Although the rate of sunflower haploid production remains extremely low when using particular methods, some success in the application of certain genotypes developed through breeding is evident. In particular, long-term work on the creation of pure lines of sunflower fertility restorers for heterosis breeding was carried out at the Dobrudzha Agricultural Institute (Bulgaria) [28,134]. Producing sunflower doubled haploids via induced parthenogenesis using γ-irradiated pollen has become a routine procedure [90]. Field studies of the progeny of doubled haploids have allowed for the isolation of lines with absolute or increased resistance to downy mildew (races 330, 700, and 731), phomopsis leaf and stem blight, phoma black stem, and the Alternaria leaf spot of sunflower, as well as broomrape races A, B, C, D, and E. Additionally, lines with increased productivity have been bred. Of special value are the sunflower doubled haploid lines with a combination of agronomic characteristics that have been used as parental lines to explore the heterosis of hybrids [8,11,16]. Sunflower pure lines with enhanced imidazolinone tolerance have also been produced [97]. In fact, in 2005–2017, bred fertility restorer lines were used as the initial parental forms for the production of the commercial hybrids Dobrozvet, Biotzvet, Valin, Mihaela, Alpin [90], Sevar [135], and Linzi [136].
Haploid production may play an important role in fertility restoration in distant hybridization.

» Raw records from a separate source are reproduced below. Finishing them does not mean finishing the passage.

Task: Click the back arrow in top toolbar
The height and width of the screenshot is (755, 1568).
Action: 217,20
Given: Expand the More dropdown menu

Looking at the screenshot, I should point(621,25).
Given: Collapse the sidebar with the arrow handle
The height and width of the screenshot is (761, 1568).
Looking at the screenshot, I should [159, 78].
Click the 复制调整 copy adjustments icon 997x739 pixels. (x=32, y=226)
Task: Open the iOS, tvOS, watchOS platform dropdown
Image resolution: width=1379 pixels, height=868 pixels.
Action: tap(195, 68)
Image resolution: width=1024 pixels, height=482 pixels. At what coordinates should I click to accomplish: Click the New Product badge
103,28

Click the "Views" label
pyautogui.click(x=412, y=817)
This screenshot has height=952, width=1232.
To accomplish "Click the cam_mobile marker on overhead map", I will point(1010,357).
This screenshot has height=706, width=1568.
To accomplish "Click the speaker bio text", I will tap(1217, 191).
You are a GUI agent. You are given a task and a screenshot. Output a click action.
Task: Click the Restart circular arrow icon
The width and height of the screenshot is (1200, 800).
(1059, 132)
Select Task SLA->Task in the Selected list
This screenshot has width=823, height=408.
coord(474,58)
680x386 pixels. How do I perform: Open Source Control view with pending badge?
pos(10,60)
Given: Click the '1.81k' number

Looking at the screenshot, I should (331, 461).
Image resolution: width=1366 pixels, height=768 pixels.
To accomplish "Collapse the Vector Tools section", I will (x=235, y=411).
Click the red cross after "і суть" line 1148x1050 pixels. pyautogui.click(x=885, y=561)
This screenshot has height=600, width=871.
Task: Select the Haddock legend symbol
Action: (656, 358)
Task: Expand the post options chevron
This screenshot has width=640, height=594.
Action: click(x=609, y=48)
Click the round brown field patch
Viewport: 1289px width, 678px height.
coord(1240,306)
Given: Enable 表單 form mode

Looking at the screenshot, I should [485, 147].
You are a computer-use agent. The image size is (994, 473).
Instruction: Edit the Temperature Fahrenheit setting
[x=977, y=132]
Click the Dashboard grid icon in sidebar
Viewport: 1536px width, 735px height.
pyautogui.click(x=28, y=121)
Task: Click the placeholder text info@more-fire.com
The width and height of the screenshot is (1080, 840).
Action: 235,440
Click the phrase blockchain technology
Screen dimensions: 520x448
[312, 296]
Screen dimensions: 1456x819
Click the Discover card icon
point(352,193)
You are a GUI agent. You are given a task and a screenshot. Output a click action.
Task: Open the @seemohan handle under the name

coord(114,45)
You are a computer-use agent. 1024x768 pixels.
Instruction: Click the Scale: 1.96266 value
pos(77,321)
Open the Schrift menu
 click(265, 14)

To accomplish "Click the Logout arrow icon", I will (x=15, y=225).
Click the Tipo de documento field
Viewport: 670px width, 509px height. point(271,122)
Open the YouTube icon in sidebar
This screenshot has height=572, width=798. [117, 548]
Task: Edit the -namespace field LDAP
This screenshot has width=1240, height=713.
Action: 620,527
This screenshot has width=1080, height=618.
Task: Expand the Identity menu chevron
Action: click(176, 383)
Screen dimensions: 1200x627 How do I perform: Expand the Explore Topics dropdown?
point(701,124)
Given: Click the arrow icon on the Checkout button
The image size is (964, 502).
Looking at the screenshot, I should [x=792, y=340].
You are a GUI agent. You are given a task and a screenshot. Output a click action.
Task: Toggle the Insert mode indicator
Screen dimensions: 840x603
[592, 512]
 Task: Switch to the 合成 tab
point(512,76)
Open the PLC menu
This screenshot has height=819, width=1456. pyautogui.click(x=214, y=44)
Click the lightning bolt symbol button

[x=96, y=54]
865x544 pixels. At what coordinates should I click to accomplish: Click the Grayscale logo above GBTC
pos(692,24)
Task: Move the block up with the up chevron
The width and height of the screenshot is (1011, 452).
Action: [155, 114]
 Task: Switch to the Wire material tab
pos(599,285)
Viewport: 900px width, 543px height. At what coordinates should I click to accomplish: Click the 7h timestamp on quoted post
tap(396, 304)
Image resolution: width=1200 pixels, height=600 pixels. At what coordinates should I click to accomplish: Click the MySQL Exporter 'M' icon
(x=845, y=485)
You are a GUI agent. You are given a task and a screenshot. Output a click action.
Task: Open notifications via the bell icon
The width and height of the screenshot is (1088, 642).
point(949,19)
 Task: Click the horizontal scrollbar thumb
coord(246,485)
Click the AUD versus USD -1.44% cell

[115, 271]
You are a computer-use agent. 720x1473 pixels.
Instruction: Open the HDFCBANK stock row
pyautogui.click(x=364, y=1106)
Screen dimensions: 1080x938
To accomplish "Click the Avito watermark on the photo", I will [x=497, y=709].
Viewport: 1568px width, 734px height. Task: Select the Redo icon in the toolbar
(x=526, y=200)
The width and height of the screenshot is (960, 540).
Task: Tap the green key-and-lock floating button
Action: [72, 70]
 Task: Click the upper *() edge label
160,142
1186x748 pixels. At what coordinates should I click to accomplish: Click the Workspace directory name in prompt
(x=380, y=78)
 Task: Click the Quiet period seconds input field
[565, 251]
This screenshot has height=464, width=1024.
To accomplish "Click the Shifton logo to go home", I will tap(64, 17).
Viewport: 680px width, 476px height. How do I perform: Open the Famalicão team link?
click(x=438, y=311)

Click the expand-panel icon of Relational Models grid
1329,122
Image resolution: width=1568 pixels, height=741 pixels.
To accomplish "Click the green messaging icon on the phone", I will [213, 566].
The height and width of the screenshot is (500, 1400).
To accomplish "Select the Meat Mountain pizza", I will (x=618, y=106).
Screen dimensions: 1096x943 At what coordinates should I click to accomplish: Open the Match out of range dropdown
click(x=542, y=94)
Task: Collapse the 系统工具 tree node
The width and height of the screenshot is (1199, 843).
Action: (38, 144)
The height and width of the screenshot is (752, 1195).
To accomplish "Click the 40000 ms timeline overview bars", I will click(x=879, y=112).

In particular, the interspecific F1 hybrid H. annuus L. × H. resinosus Small (2n = 4x = 68) had a low fertility (10–20%) [13]. However, another characteristic of haploid plants produced from the anther culture of this F1 hybrid is their high fertility (67 and 40% of fertile pollen grains in plants with 34 and 68 chromosomes, respectively) [13].
The aneuploids produced from the anther culture of the interspecific F1 hybrid H. annuus L. × H. resinosus Small (2n = 4x = 68) carried different numbers of chromosomes (51, 55, 60, 64, 66, 67, 69, 70, 74, and 85). The pollen fertility rate of aneuploid forms with 60, 66, 67, 69, 70, and 74 chromosomes varied in the range of 78–82%. On the contrary, the fertility rate of pollen grains in aneuploids with 51, 55, 64, and 85 chromosomes was 0–12%. Thus, aneuploids offer the opportunity to obtain unique genetic material that can be utilized in breeding [13].
The Alternaria helianthi leaf spot of sunflower is a widespread disease. Wild perennial species, such as H. mollis Lam., H. maximiliani Schrad., H. divaricatus L., H. occidentalis Riddell, and H. decapetalus L., carry the genes conferring resistance to this disease [54]. Selection for resistance to Alternaria leaf spot is limited because of the strong incompatibility of cultivated sunflower and wild species with different ploidy levels and the sterility of the produced hybrids [54]. The introgression of the genes responsible for resistance to this disease from other Helianthus hexaploid species (H. tuberosus L. and H. resinosus Small; 2n = 6x = 102) into the cultivated diploid sunflower cultivar Morden was performed [17,54]. The cross H. tuberosus L. (Acc. no. TUB 03; PI 451980) × H. annuus L. cv. Morden and H. annuus L. cv. Morden × H. resinosus Small (Acc. no. RES 09; PI 468879) produced fertile tetraploid interspecific hybrids (2n = (3 + 1)x = 68 and 2n = (1 + 3)x = 68, respectively), while back-crossing them produced the completely sterile triploid BC1 progeny. To avoid sterility in the produced BC1 hybrids, haploid plants were obtained using the anther culture of interspecific H. tuberosus L. × H. annuus L. and H. annuus L. × H. resinosus Small hybrids. The produced haploid plants were diploid and formed normal tetrads, despite a low rate of pollen fertility (Figure 5).
The artificial infection of plants with Alternaria helianthi has shown that 68.5 and 24.3% of the plants produced through anther culture from the interspecific H. tuberosus L. and H. resinosus Small hybrids, respectively, display increased resistance to this pathogen. Note that the resistance to Alternaria helianthi in wild sunflower species is of a polygenic nature. Since the tetraploid interspecific hybrid carries n chromosomes of the diploid cultivated sunflower and 3n chromosomes of the wild hexaploid, it is able to form two types of gametes: one that carries one genome of each parent (n = 1x + 1x) and one with the two genomes of the wild sunflower (n = 2x). Thus, the produced haploid plants can be also divided into two types according to the carried genomes. Sujatha and Prabakaran [17] assumed that haploid plants produced with an increased number of sterile pollen grains carried the genomes of two different species and, correspondingly, the pollen sterility is associated with meiotic abnormalities in the pollen grains, while haploid plants with a high pollen fertility carry the genomes of exclusively wild hexaploid species. However, both types of sunflower haploid plants are valuable as promising donor breeding materials.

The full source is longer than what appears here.